Listen to the youth

March 14, 2017
Charity, a great unselfish New Year's resolution, can take many forms. You can choose to spend time mentoring a child, or visiting a home for the elderly.

Look here nuh. As I advance in age, I am increasingly grateful that I have been, and continue to be, blessed with numerous opportunities to interact with young people.


Whether it comes by way of structured teaching assignments, or via official engagements as a motivational speaker, or even through informal conversations with youth on the street, I see each occasion as a gift to be valued and cherished.


Yeah, man, I’ve had some rewarding encounters with positive young people in the last few days. And if nothing else, my dealings with youth from all walks of life, from Kingston to Montego Bay, suggest to me that we have much for which we can to be thankful.


I met some dynamic young people at the University of the West Indies Western Jamaica Campus, for example, whose sense of political depth, social awareness and intellectual maturity left me feeling enthused, encouraged and enlightened.


Our youth have deep concerns about a myriad of important issues, from apprehension around gender disparity and sexual abuse, to anxieties relating to environmental degradation and the lack of enough positive local content on our airwaves.


MAKING SENSE


They also have inventive designs and creative ideas. Yes, our young people are thinking and talking. And they are making sense. But who’s listening?


Many of us older folks take pride in preaching at or talking down to the youth. We spend a lot of time berating, scolding and admonishing them.


And most of the time we just simply talk about them, as we bemoan the erosion of traditional values and blame all of our current social ills on the ‘wayward youth of today’.


We rarely make time for genuinely open exchange of ideas with younger people. Yeah, we do nuff talking, but we hardly make time to listen.


I find that I do more learning than teaching when I rap with young people. So I value the time spent with these stewards of the future.

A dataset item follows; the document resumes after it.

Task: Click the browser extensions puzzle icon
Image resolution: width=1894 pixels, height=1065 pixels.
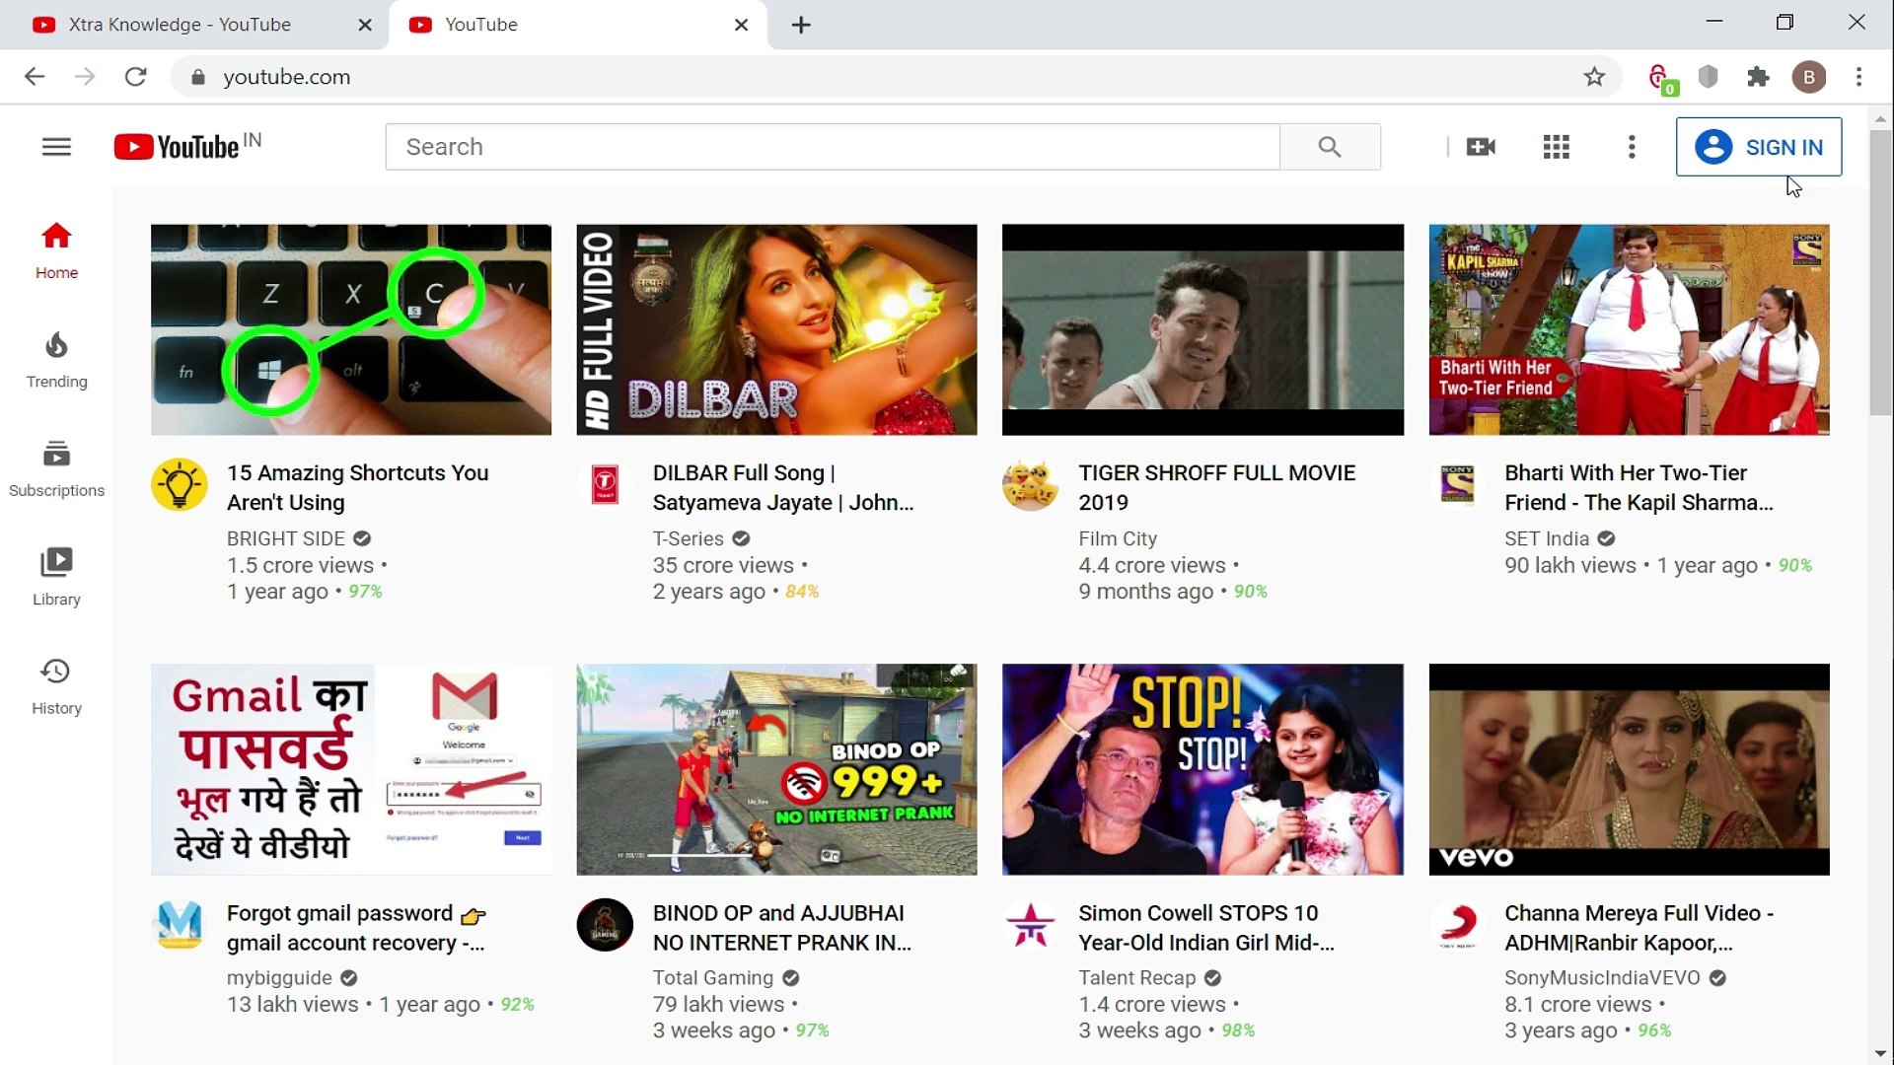Action: [1759, 77]
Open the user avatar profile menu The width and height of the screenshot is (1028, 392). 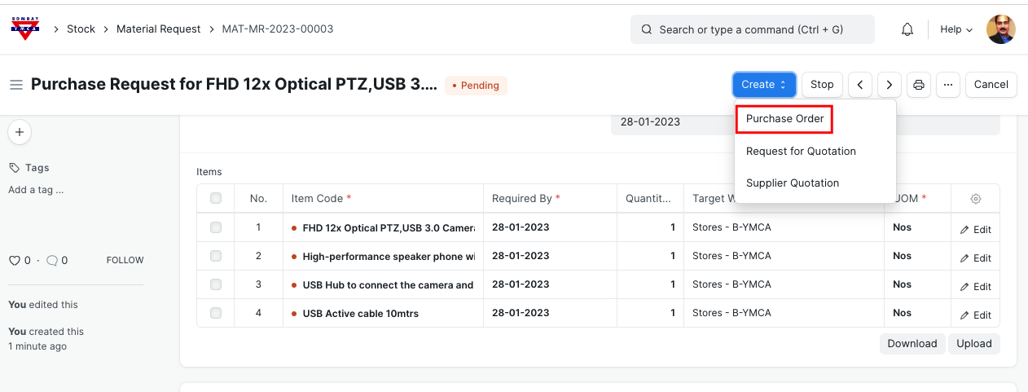coord(1000,29)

Yes, peeps, I derive a great sense of hope and optimism from people like Renard Anderson, Nicholas Brooks, Rajay Linton and Romiel Sherwood four ambitious, enthusiastic, young men who I now have the honour of teaching in the certificate in theatre arts and production programme at Trench Town Polytechnic College.


And I’m encouraged and inspired by the purposeful passion and intellectual acumen of Xander Lipman and Sian Reid, two brilliant young scholars who I met at Excelsior Community College last week.
Nuff conscious youth out deh. So, mek wi listen to dem nuh!